How Not To Do Customer Research

We do quite a bit of customer and employee research here at Working Pathways. From in-depth 1-on-1, deep dive, interviews to quick email surveys to observational studies – our expertise runs the gamut. Whatever the study, each participant involved is 1. screened and qualified and 2. receives some level of compensation for their time and insight.

With that in mind, here’s how not to conduct a customer research telephone study:

  1. Don’t tell recruits who’s sponsoring the study. That’ll just skew the data and hey, why do participants need to know anyway?
  2. Don’t tell recruits why you’ve called them. That’ll skew the data also, say ‘satisfaction with products you may or may not have used’.
  3. Don’t tell recruits how long the interview will last. Participant’s time isn’t valuable, we can use as much of it as we’d like.
  4. Don’t compensate them. They should be happy just talking to us.
  5. Be surprised when nobody wants to talk with you.
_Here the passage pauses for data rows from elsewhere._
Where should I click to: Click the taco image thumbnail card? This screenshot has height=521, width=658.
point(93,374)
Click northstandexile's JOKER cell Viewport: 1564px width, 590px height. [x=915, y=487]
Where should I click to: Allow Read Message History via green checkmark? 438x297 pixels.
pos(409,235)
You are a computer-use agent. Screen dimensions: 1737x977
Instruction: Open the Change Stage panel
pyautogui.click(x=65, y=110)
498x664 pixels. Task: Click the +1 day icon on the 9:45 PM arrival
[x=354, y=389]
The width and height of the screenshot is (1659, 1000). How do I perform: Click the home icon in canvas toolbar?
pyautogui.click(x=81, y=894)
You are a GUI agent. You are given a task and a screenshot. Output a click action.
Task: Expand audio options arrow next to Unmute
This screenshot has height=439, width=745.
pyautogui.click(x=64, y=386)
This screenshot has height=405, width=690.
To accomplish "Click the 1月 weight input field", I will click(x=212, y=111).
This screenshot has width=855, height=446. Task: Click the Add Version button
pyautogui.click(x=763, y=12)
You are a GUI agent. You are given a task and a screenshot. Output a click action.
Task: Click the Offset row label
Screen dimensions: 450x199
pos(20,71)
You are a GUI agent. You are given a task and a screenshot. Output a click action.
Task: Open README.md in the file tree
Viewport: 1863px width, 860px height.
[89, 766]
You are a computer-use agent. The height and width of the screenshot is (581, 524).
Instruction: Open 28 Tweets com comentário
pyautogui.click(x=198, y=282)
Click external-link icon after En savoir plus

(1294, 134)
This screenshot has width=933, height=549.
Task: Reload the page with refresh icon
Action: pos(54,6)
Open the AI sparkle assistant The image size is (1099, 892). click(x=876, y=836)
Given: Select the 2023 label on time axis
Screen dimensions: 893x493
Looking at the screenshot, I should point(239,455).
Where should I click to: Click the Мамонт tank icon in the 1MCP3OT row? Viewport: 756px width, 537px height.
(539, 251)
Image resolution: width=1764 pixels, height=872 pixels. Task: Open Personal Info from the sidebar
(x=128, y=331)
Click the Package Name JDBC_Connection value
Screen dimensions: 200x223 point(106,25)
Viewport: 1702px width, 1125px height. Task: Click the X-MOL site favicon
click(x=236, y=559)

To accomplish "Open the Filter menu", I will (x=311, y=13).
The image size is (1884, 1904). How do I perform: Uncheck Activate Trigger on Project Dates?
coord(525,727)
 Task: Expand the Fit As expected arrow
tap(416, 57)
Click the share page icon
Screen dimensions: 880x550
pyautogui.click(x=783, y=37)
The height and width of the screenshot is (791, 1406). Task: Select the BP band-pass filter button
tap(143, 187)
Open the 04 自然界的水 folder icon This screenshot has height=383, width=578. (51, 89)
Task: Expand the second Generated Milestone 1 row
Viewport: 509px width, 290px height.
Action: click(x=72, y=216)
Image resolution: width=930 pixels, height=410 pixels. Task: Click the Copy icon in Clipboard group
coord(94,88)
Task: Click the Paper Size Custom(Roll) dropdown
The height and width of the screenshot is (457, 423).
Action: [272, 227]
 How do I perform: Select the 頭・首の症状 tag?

In our experience, the most insightful research comes from passionate customer, they want to share their experiences with your products. You won’t get the valuable stories through a dispassionate qualitative satisfaction survey on products they haven’t used. They only come out when you respect your customers and consider your time with them a business appointment – pre-scheduled on both parties calendars. Like a business appointment, in this mode – one party compensates the other for the interaction.